Consumer reviews of frozen food get especially mixed at the category level. While only one-third of people surveyed by Advantage Solutions say frozen foods are the same or better quality as fresh counterparts, nearly half said the same for fruits and vegetables specifically. More than half said frozen fruits and vegetables are on par with the quality of canned options. Only one-fourth view frozen dinners, snacks and entrees as nutritious as freshly made options.
As for how consumers shop the frozen aisle, Advantage Solutions found many stereotypical shopping behaviors, including choosing frozen items for dessert and seeking out value-priced or store-brand products.

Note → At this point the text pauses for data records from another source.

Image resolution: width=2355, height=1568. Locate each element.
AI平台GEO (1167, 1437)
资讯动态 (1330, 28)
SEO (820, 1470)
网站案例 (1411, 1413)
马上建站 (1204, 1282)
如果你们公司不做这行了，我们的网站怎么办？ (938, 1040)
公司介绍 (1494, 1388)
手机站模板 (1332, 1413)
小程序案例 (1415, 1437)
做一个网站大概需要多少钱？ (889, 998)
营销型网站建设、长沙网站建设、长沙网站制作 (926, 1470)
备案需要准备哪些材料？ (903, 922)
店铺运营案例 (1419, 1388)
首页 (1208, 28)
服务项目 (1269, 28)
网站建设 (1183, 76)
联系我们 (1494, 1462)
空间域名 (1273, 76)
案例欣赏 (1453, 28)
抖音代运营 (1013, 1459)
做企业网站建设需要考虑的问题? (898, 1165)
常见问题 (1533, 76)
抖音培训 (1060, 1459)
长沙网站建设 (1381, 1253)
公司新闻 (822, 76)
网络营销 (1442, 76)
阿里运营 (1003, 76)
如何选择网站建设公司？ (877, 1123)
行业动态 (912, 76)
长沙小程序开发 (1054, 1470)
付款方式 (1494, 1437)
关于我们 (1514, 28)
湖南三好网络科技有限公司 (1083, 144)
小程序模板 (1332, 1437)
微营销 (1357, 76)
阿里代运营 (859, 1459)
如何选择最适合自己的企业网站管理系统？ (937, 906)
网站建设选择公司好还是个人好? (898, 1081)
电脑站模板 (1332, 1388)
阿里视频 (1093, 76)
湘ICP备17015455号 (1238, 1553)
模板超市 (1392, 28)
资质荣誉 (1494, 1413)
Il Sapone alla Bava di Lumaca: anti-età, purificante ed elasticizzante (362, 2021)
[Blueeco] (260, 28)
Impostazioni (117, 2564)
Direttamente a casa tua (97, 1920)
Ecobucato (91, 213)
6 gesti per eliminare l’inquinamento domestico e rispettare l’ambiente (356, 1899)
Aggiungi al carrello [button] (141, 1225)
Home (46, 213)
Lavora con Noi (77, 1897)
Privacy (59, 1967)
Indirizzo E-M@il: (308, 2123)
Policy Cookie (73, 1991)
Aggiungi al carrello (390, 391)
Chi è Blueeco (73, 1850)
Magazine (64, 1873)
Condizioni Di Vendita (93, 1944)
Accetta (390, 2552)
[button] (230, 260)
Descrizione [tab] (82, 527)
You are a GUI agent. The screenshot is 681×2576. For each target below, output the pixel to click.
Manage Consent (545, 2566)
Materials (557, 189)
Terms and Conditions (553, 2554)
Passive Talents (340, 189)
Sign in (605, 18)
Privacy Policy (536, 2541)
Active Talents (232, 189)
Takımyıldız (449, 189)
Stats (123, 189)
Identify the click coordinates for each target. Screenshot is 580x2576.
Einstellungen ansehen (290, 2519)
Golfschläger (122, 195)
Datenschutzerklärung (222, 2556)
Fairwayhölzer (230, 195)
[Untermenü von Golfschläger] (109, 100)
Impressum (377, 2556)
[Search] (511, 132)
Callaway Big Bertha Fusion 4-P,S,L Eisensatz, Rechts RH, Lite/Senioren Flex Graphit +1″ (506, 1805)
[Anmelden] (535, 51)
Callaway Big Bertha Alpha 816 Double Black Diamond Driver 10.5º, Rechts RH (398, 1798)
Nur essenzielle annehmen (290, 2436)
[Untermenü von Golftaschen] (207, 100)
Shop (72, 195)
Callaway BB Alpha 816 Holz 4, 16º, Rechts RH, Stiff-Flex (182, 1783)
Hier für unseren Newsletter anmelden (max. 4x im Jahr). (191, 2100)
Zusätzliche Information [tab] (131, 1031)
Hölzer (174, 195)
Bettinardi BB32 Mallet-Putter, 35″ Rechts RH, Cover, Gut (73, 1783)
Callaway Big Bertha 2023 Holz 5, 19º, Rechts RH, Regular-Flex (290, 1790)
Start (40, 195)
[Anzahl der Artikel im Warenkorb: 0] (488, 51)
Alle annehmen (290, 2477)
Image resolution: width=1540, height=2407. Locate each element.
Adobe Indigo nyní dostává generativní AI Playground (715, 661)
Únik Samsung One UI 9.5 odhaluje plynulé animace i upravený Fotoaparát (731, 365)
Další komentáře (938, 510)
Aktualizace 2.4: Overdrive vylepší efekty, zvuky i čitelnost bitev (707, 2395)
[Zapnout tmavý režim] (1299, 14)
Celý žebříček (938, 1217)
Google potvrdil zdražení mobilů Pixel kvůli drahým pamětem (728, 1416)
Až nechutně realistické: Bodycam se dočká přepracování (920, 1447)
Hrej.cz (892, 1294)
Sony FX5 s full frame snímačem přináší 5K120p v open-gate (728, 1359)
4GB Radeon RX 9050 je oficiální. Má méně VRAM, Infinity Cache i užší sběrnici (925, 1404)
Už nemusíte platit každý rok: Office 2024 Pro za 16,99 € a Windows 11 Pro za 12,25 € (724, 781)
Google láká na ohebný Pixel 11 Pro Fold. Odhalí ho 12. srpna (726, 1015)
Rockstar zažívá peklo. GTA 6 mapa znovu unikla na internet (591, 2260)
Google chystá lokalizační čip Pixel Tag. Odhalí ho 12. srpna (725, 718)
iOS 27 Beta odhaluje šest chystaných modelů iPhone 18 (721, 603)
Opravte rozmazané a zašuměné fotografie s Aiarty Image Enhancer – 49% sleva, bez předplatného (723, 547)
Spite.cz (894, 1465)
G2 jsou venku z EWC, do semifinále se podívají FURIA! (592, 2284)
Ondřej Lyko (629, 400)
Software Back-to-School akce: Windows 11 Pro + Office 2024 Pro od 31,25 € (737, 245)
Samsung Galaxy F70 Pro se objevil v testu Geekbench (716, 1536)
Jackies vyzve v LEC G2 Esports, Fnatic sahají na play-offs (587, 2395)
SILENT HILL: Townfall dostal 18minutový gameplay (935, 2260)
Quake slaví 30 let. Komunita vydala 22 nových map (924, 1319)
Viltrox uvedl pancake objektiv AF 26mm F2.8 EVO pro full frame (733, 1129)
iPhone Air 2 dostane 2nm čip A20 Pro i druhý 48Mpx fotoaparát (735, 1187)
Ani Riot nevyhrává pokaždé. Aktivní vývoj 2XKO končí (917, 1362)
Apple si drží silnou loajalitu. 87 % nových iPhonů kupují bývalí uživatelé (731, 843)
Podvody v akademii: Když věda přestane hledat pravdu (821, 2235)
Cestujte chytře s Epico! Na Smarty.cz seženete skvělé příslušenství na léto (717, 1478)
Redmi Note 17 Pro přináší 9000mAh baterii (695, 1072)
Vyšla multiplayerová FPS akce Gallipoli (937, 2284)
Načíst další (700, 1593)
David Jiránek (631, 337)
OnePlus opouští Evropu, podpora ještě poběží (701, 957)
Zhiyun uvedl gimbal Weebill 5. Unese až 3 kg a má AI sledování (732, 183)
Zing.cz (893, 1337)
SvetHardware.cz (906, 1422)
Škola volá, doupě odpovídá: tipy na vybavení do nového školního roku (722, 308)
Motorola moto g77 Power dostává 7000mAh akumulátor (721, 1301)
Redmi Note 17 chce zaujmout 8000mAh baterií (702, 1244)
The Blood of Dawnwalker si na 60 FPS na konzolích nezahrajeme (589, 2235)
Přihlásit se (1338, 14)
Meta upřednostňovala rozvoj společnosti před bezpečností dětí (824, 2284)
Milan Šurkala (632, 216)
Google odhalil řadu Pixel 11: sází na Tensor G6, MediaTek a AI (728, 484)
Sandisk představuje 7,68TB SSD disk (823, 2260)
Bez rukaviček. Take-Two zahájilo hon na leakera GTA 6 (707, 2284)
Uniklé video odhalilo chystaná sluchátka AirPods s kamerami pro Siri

However, consumers are seeking more than just the mainstream perception of frozen TV dinners, with a roughly equal percentage of respondents claiming they are just as likely to buy an entree as they are a side dish from the freezer section.
More respondents claim they buy frozen foods as lunch solutions than as a dessert option with breakfast being the least common daypart for frozen food purchases, per the report.
For surveyed customers who said they expect to buy more frozen foods in the coming months, convenient meal offerings, such as pizza, breakfast foods, single-serve items, multi-serving dinners and frozen versions of items typically bought in the fresh department, such as vegetables, meat and fruit, are popular items on their shopping lists.
Grocers and CPGs have made efforts in recent months to boost their frozen offerings. Last summer, United Natural Foods, Inc. included flash-frozen offerings among its new meal solutions for grocers looking to supply fast, restaurant-quality meal choices. Nestlé has been ramping up its efforts to become a bigger presence in the thaw-and-eat space, which it first entered last May with a Deliwich.